[Extracted records]
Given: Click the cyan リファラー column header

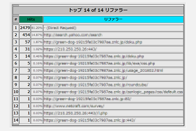Looking at the screenshot, I should pyautogui.click(x=113, y=20).
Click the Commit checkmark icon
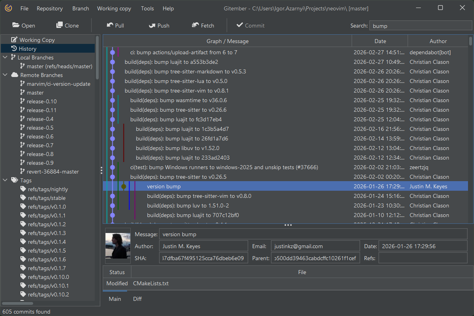This screenshot has height=316, width=474. pos(240,25)
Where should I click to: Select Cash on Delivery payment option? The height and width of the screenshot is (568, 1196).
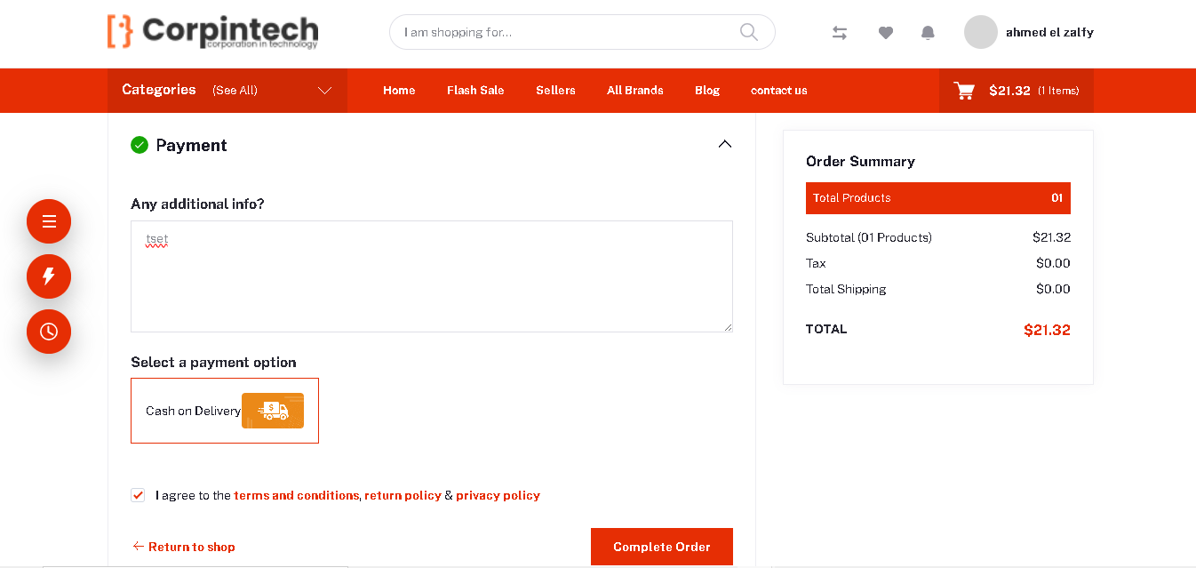(224, 411)
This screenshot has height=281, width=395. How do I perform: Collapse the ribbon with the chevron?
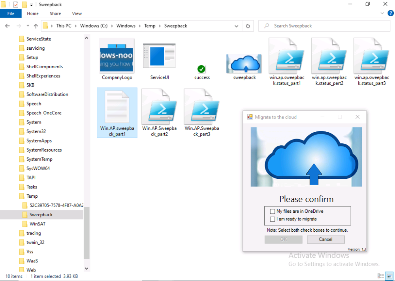coord(382,13)
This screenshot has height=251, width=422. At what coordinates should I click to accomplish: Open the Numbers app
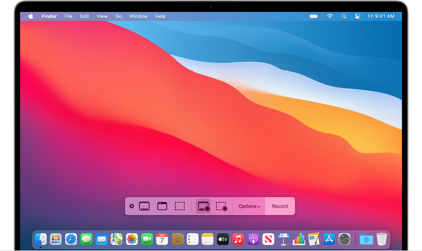pos(299,239)
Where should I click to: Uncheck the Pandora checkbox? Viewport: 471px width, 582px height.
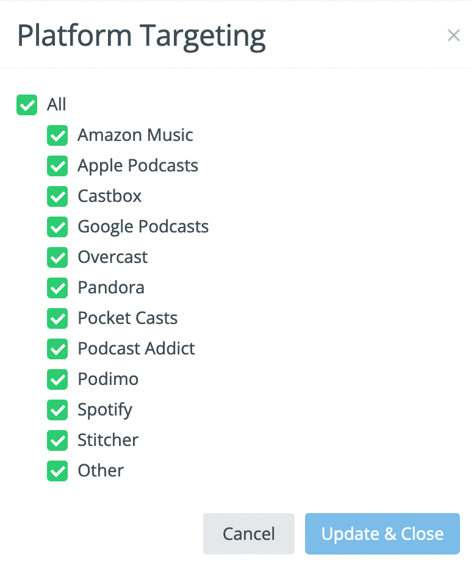click(x=57, y=287)
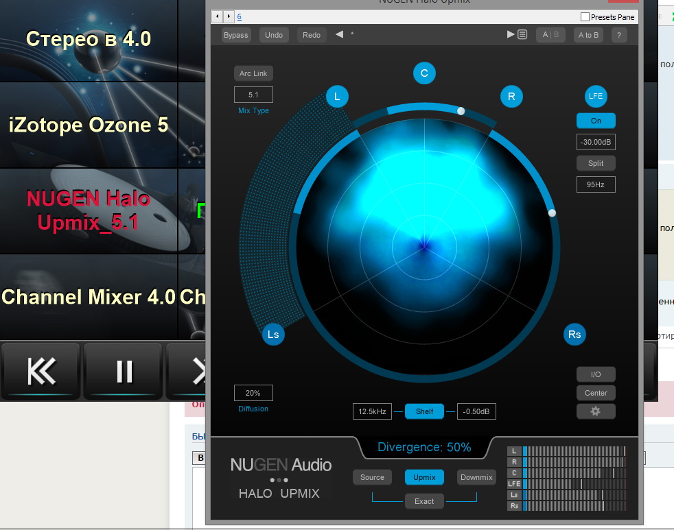Toggle the Shelf filter button
Viewport: 674px width, 530px height.
point(424,411)
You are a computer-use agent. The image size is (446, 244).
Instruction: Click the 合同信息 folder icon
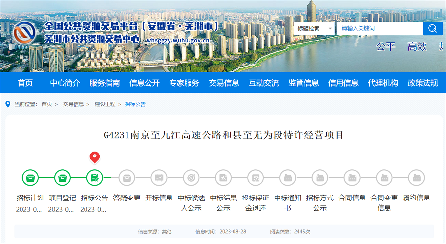pyautogui.click(x=352, y=177)
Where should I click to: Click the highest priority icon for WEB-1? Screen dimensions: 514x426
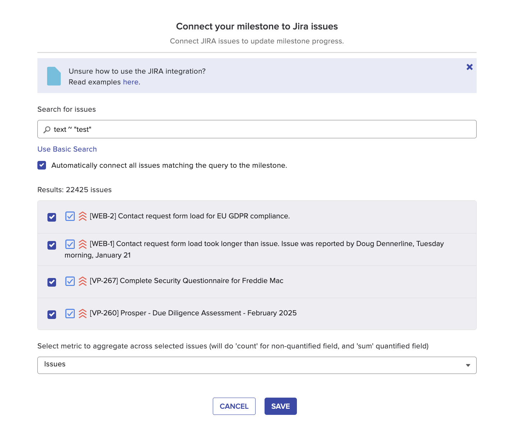(83, 244)
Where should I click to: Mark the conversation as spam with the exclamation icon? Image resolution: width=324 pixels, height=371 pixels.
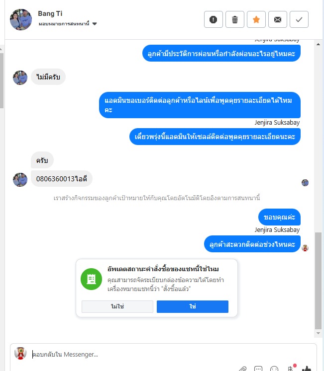[213, 19]
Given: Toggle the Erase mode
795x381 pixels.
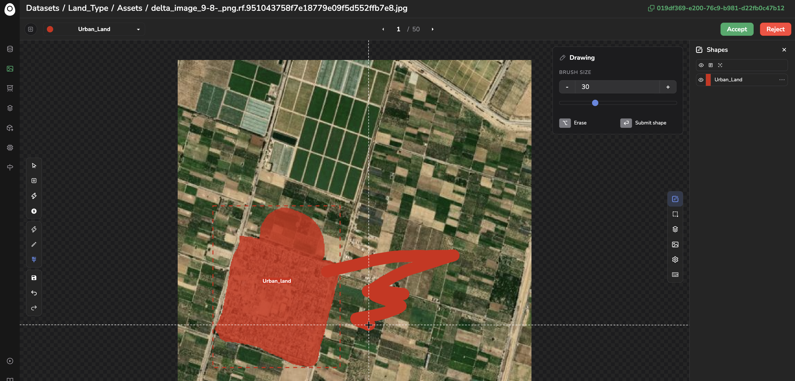Looking at the screenshot, I should coord(573,123).
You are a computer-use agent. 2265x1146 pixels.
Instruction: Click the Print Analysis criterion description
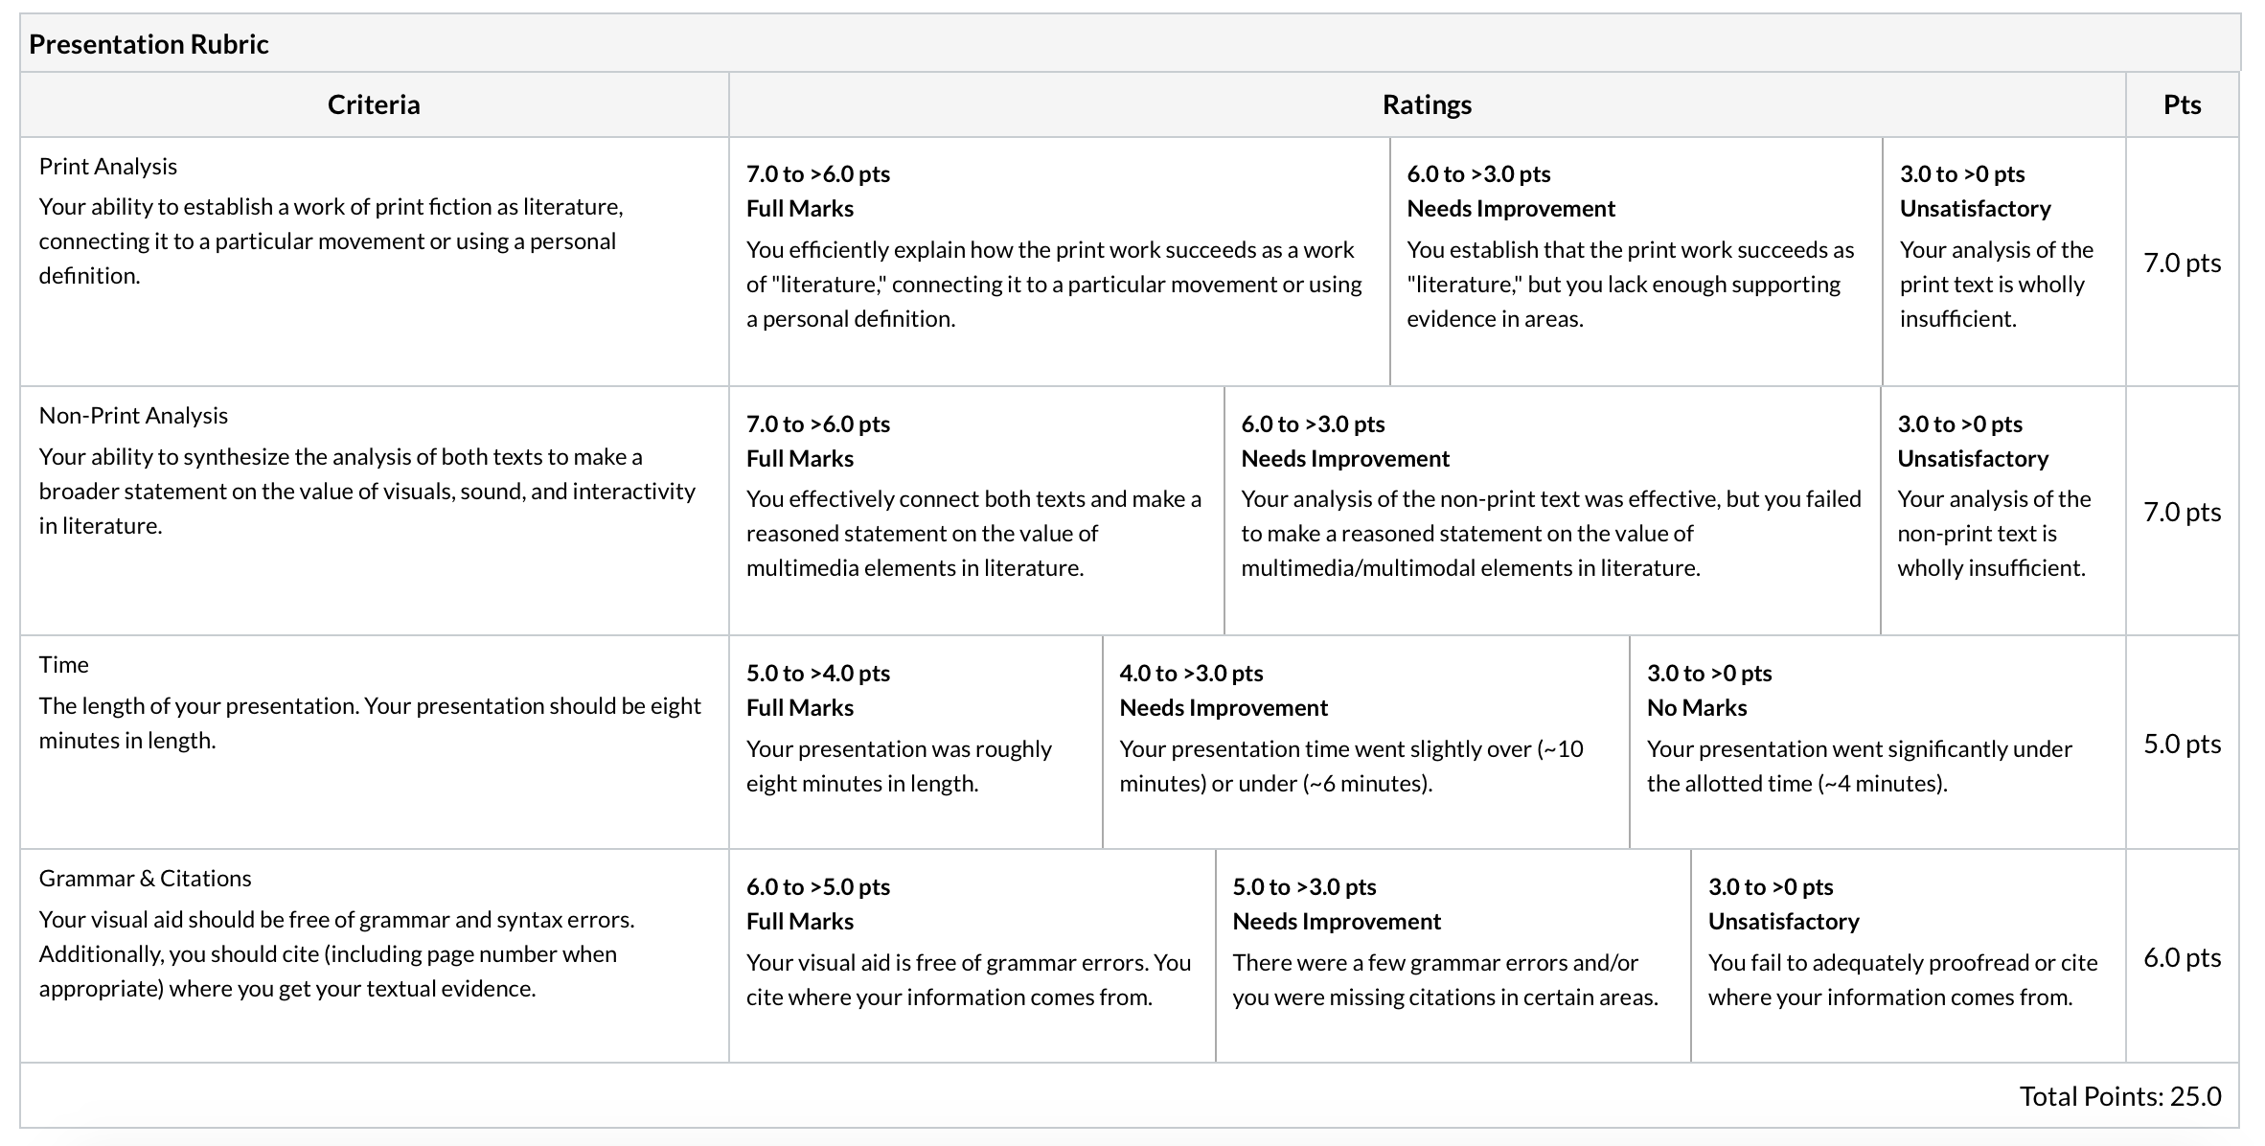point(332,241)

**What you are asked to do**
From the line with "Where should I click to: Uncheck" to the last line above, restate each line word for word, but skip the pictures.

**Completed task**
Where should I click to: Uncheck the Pandora checkbox? Viewport: 471px width, 582px height.
click(x=57, y=287)
Toggle the Shelf filter button
Viewport: 674px width, 530px height.
point(424,411)
You are a computer-use agent. The image size is (446, 244).
Instruction: Click the 合同信息 folder icon
pyautogui.click(x=352, y=177)
Where should I click to: Click the highest priority icon for WEB-1? Screen dimensions: 514x426
(83, 244)
Where should I click to: Mark the conversation as spam with the exclamation icon? Image resolution: width=324 pixels, height=371 pixels.
[213, 19]
Given: Toggle the Erase mode
795x381 pixels.
Looking at the screenshot, I should coord(573,123).
You are a computer-use agent. 2265x1146 pixels.
Instruction: Click the Print Analysis criterion description
point(332,241)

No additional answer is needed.